Hirudin (desulfated, 54-65) contracts canine coronary arteries: Extracellular calcium influx mediates hirudin-induced contractions

Objective Although the anticoagulatory properties of hirudin are well known, its direct vasoactive effects have not been investigated extensively. Hirudin stimulates nitric oxide and prostacyclin production in noncoronary vascular beds, but its actions on coronary arteries are unknown. Materials and methods Five-millimeter segments of canine left circumflex coronary arteries were obtained for organ chamber experiments. Some segments were denuded of endothelium before study.

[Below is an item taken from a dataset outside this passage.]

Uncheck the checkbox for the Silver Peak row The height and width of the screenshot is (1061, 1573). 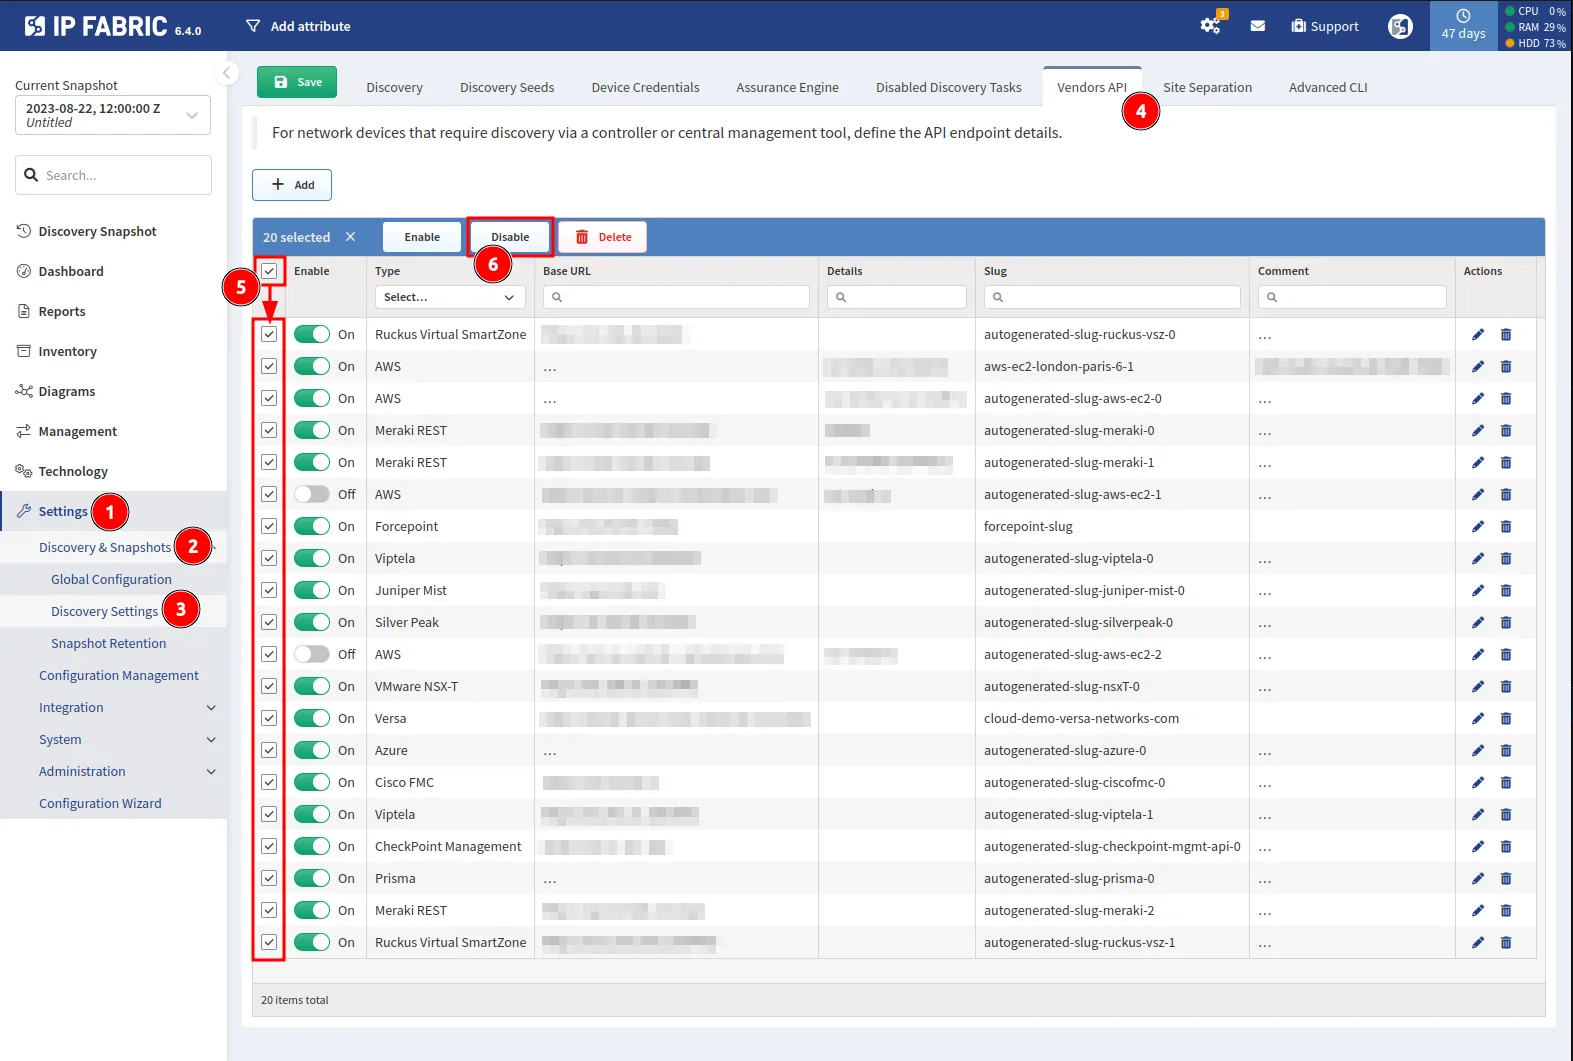(x=269, y=622)
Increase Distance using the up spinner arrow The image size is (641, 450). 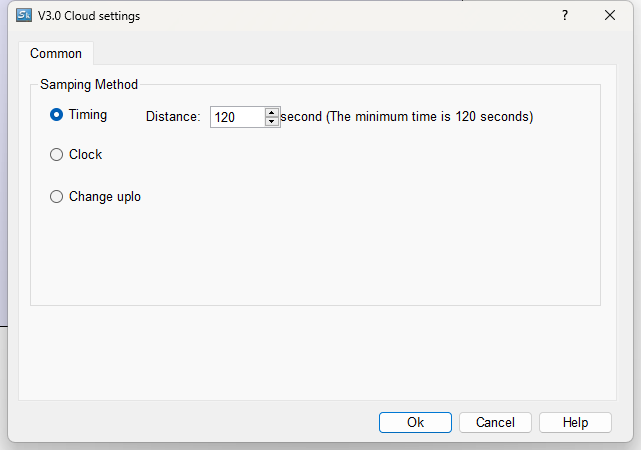click(x=272, y=112)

Segments were exposed to hirudin (10 ^-10-10^-6 mol/L) following precontraction with prostaglandin F_2α with or without pretreatment with indomethacin or calcium channel blockers (verapamil and nifedipine). Results Hirudin stimulated endothelium-independent contraction in coronary arterial segments. Maximum tension (hirudin 10^-6 mol/L) above precontraction baseline was 33.6 ± 9.0% (n = 10, P < 0.05) for endothelium-intact and 31.8 ± 11.5% (n = 8, P < 0.05) for endothelium-denuded arterial segments. Differences between endothelium-intact and endothelium-denuded segments were not significant. Contractile responses to hirudin were unaffected by the presence of indomethacin. Pretreatment with either verapamil or nifedipine (10^-4 mol/L) for 1 h attenuated these contractions. The maximal increase in tension above baseline (hirudin 10^-6 mol/L) for verapamil and nifedipine was only 6.2 ± 12.4 and 3.8 ± 7.0% (n = 6, P < 0.05 versus endothelium-intact control), respectively. Conclusions Hirudin stimulates endothelium-independent contractions of canine coronary arteries in vitro. Pretreatment with calcium channel blockers attenuates this response, suggesting that extracellular influx of calcium has an important mechanistic role in hirudin-mediated coronary artery constriction.